Alors comment faire ? Il y a ceux que l’on peut acheter dans la rue, entre 200 et 500 FCFA, mais sans forcément de garantie sur la provenance et l’hygiène. Il y a ceux en tissu, confectionnés par des couturiers et des initiatives solidaires de volontaires qui en fabriquent et les distribuent gratuitement.

Dans le commerce « formel » – supermarchés, pharmacies, stations-service – la direction en fournit au personnel. Un salarié d’une entreprise privée confiait aussi en avoir reçu de son patron, un carton de 50 unités.

Mais pour les marchands du secteur informel – les vendeurs de fruits et légumes au bord de la route ou les vendeurs ambulants de café touba – la mesure est plus difficile à appliquer.

La plupart ont un seul et unique masque et ne peuvent pas le changer, comme c’est recommandé, ce qui pose la question de l’efficacité.

Des amendes en cas de non-respect

Des sanctions sont prévues pour ceux qui ne respectent pas la mesure, selon l’arrêté du ministère de l’Intérieur publié dimanche soir : « Tout manquement sera puni par les peines prévues par les lois et règlements. » 

Le texte ne précise pas quelles sont ces sanctions, mais la presse se réfère au code des contraventions, qui prévoit des amendes de 200 à 20 000 FCFA et jusqu’à un mois de prison en cas de non-respect d’une mesure administrative. Reste à savoir si des sanctions seront effectivement appliquées.

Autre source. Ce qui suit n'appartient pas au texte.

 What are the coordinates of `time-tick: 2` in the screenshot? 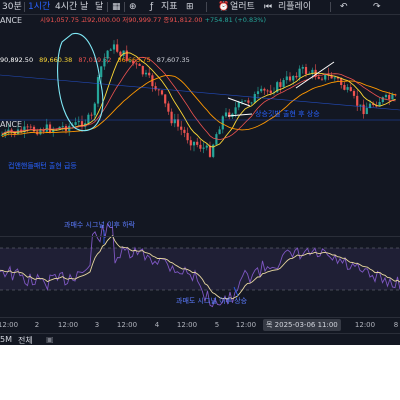 It's located at (37, 325).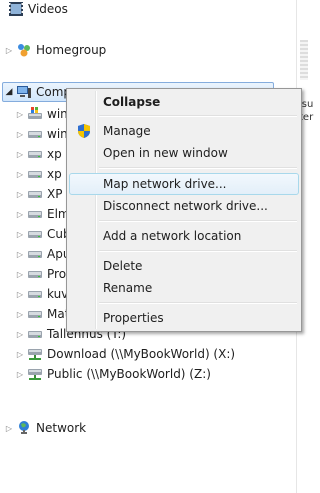 The width and height of the screenshot is (320, 493). What do you see at coordinates (38, 92) in the screenshot?
I see `tree-item-computer: ◢ Comp` at bounding box center [38, 92].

En tout cas, cette nouvelle obligation du port du masque dans certains lieux publics marque une étape supplémentaire dans la riposte, c’est d’ailleurs ce que recommandaient les autorités sanitaires, alors que le pays a enregistré deux nouveaux décès ces dernières 24 heures. 

Sur RFI, vendredi soir, le président Macky Sall avait évoqué de nouvelles dispositions, notamment l’élargissement du couvre-feu, actuellement en vigueur de 20h à 6h du matin, mais pas de confinement pour l’instant.